Avec, en boucle, les mots qui fâchent: «carences temporaires», «adaptations visant à suppléer les manques et les imperfections dans l’application de la loi». Et cette conclusion: «Comment se satisfaire d’une situation où plusieurs millions de nos compatriotes sont mal protégés contre le risque incendie? Comment imaginer que des communes, déjà soumises à de fortes tensions budgétaires, puissent engager des projets de mise aux normes obérant pour plusieurs années toute autre capacité d’investissement? Comment accepter que des mesures réglementaires inadaptées, ou disproportionnées face au risque, remettent en question les efforts de collectivités pour développer leur territoire et les rendre plus attractifs?»

Or dans la plupart des départements, les fonds manquent pour ces investissements. Le refrain habituel français se vérifie là aussi: la décentralisation a surtout été administrative. Les budgets, eux, sont pour l’essentiel dépensés dans les métropoles. Plus grave: la baisse des dotations aux collectivités locales de 10 milliards d’euros, avalisée dans le projet de budget 2023, ne va faire qu’aggraver cette pénurie de moyens. C’est-à-dire la dépendance envers l’Etat central, y compris pour la lutte contre les incendies.

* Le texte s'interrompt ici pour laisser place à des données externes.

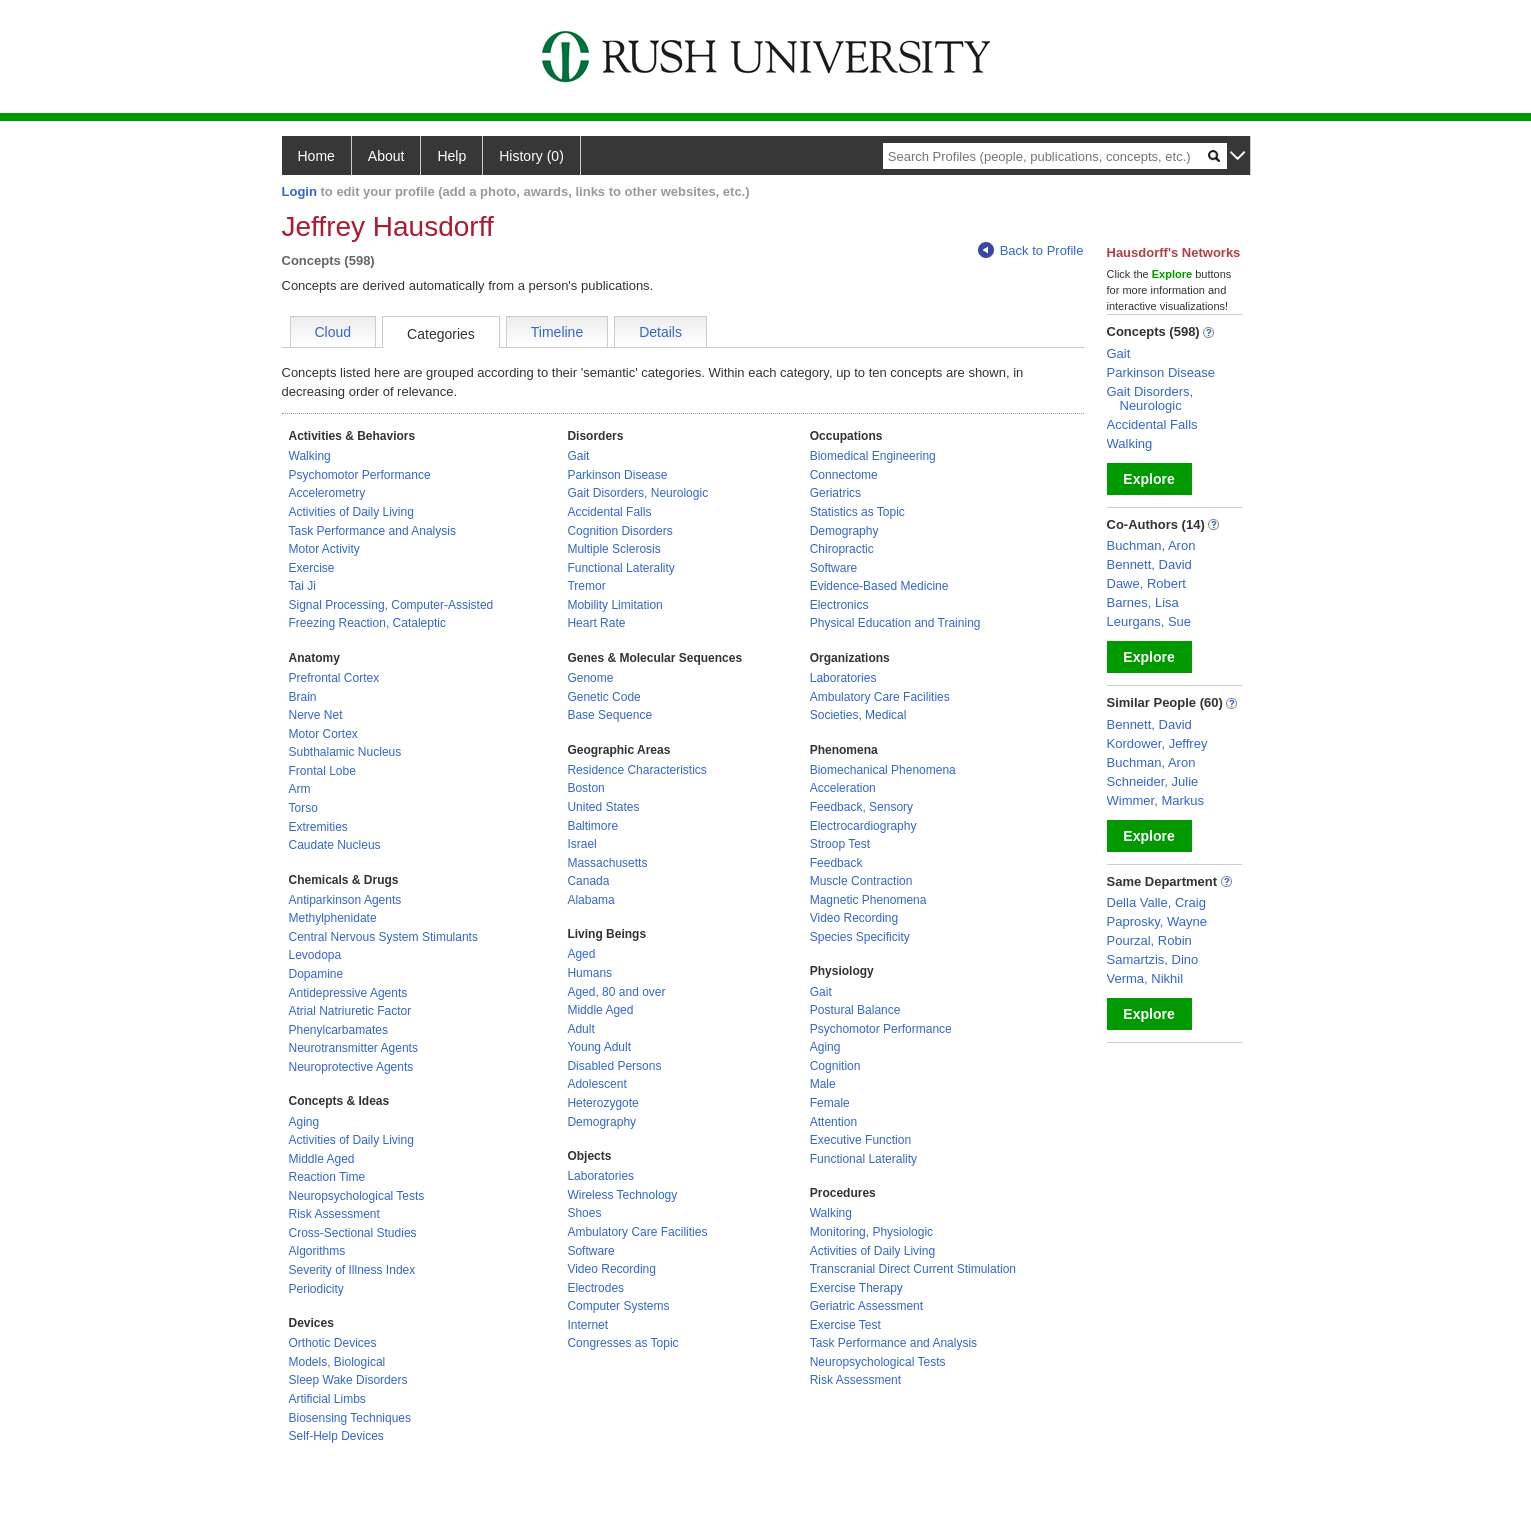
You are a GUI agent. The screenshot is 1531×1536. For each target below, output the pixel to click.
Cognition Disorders (619, 531)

Le statu quo n’est plus tenable

Preuve que le problème n’est pas seulement climatique, la Première ministre, Élisabeth Borne, a promis cette semaine une réforme des services départementaux de secours, tout en se félicitant de l’arrivée de renforts étrangers (contingents de pompiers allemands, polonais, roumains et autrichiens avec leurs camions, avions Canadairs envoyés de Grèce) dans le cadre du mécanisme de protection civile de l’Union européenne.

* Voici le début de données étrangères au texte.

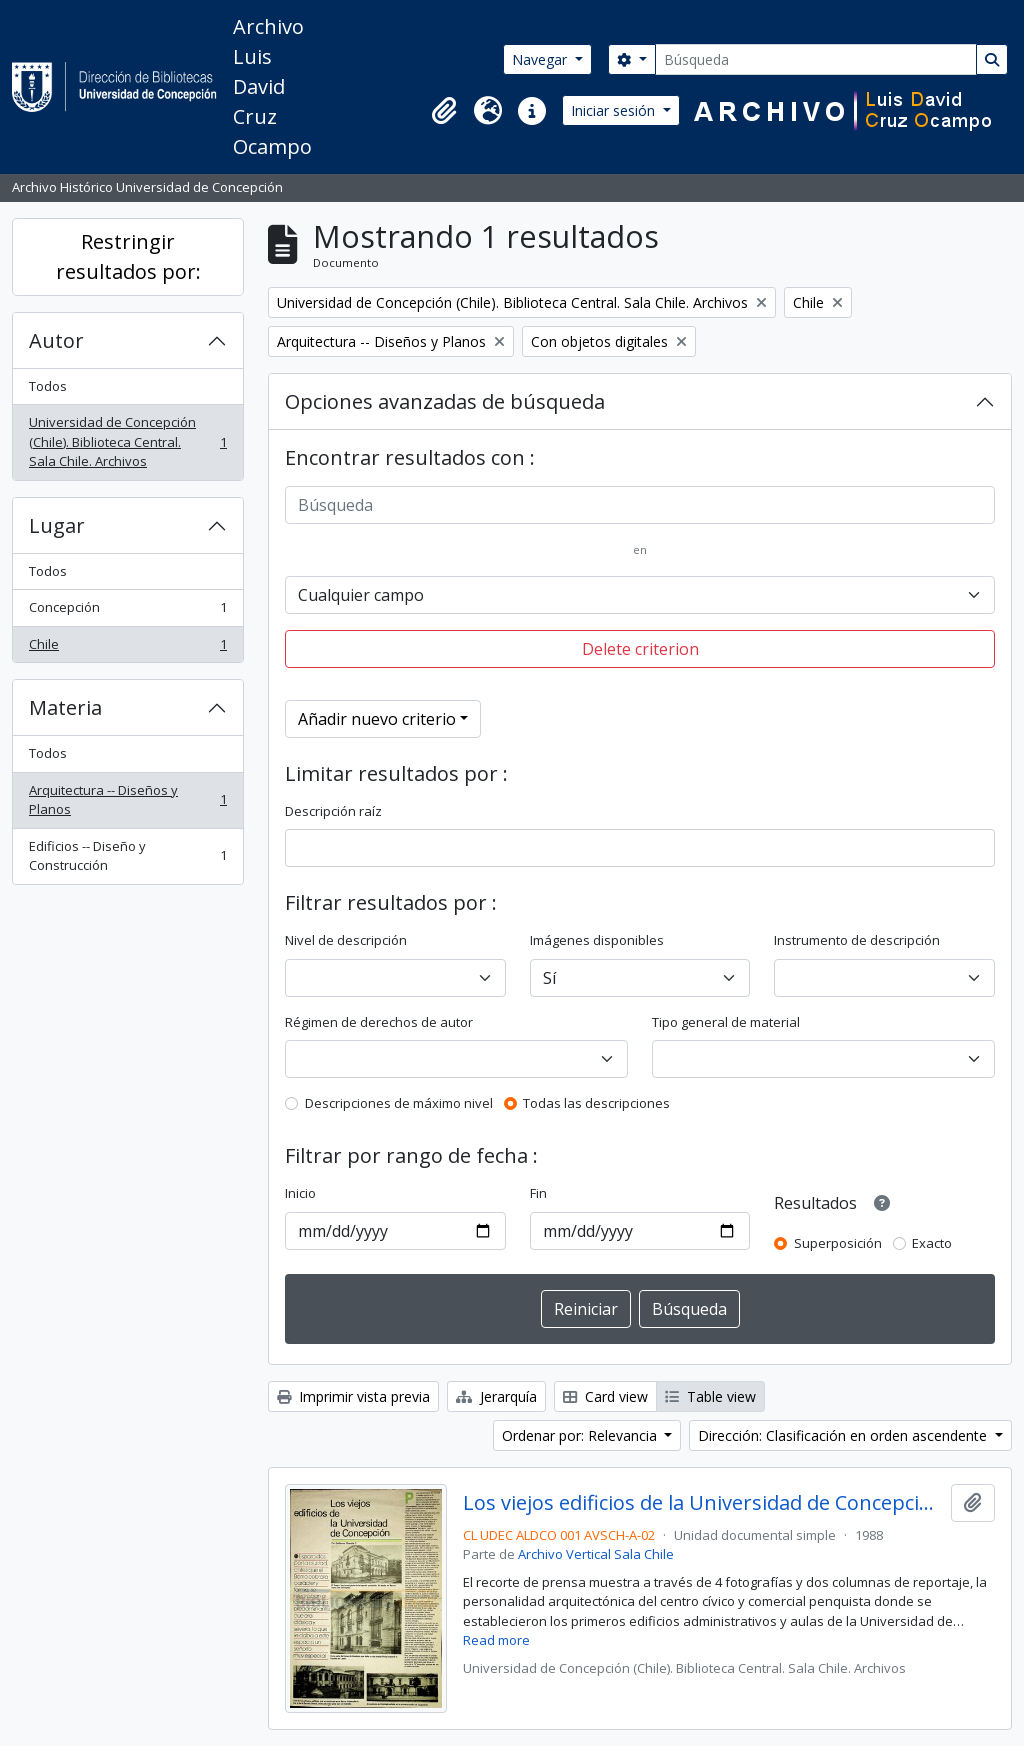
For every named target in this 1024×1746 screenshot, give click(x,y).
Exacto (932, 1243)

Mais quid de ces promesses si elles s’enlisent à nouveau? «Les renforts sont appelés tard. Les avions n’étaient pas là. L’Etat français n’est pas organisé en fonction des nouveaux périls climatiques. La réaction est trop lente», réagit un haut fonctionnaire, dont la résidence secondaire est, depuis deux mois, entourée de zones incendiées autour du bassin d'Arcachon. L’ampleur des feux, en 2022, démontre que ce statu quo est aujourd'hui en flammes.